Yes I think that the EV style-reasoning popular on this forum should be dropped entirely because it leads to absurd conclusions, and basically forces people to think along a single dimension.
So for example I’ll produce some ridiculous future scenario (Vaden’s x-risk: In the year 254 012 412 there will be a war over blueberries in the Qualon region of delta quadrant , which causes an unfathomable amount of infinite suffering ) and then say: great, you’re free to set your credence about this scenario as high or as low as you like.
But now I’ve trapped you! Because I’ve forced you to think about the scenario only in terms of a single 1 dimensional credence-slider. Your only move is to set your credence-slider really really small, and I’ll set my suffering-slider really really high, and then using EVs, get you to dedicate your income and the rest of your life to Blueberry-Safety research.
Note also that EV style reasoning is only really popular in this community. No other community of researchers reasons in this way, and they’re able to make decisions just fine. How would any other community reason about my scenario? They would reject it as absurd and be done with it. Not think along a single axis (low credence/high credence).
That’s the informal answer, anyway. Realizing that other communities don’t reason in this way and are able to make decisions just fine should at least be a clue that dropping EV style arguments isn’t going to result in decision-paralysis.

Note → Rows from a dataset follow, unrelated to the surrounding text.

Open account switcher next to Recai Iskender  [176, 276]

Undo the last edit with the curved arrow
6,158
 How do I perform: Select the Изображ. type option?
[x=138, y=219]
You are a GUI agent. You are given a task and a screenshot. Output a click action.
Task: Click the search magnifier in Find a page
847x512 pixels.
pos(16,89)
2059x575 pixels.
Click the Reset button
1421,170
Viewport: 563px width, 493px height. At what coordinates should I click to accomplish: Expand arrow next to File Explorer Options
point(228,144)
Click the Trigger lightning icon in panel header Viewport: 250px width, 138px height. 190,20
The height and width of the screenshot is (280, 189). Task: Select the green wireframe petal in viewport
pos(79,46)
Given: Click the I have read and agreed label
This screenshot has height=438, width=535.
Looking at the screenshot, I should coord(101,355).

The more formal answer is to consider using an entirely different epistemology, which doesn’t deal with EVs at all. This is what my vague comments about the ‘framework’ were eluding to in the piece. Specifically, I have in mind Karl Popper’s critical rationalism, which is at the foundation of modern science. CR is about much more than that, however. I discuss what a CR approach to decision making would look like in this piece if you want some longer thoughts on it.
But anyway, I digress… I don’t expect people to jettison their entire worldview just because some random dude on the internet tells them to. But for anyone reading who might be curious to know where I’m getting a lot of these ideas from (few are original to me), I’d recommend Conjectures and Refutations. If you want to know what an alternative to EV style reasoning looks like, the answers are in that book.
(Note: This is a book many people haven’t read because think they already know the gist. “Oh, C&R! That’s the book about falsification, right?” It’s about much much more than that :) )
Hi Vaden, thanks again for posting this! Great to see this discussion. I wanted to get further along C&R before replying, but:
If we’re assuming that time is finite and quantized, then wouldn’t these assumptions (or, alternatively, finite time + the speed of light) imply a finite upper bound on how many syllables someone can shout before the end of the universe (and therefore a finite upper bound on the size of the set of shoutable numbers)? I thought Isaac was making this point; not that it’s physically impossible to shout all natural numbers sequentially, but that it’s physically impossible to shout any of the natural numbers (except for a finite subset).
(Although this may not be crucial, since I think you can still validly make the point that Bayesians don’t have the option of, say, totally ruling out faster-than-light number-pronunciation as absurd.)
Are they? I had the impression that most communities of researchers are more interested in finding interesting truths than in making decisions, while most communities of decision makers severely neglect large-scale problems. (Maybe there’s better ways to account for scope than EV, but I’d hesitate to look for them in conventional decision making.)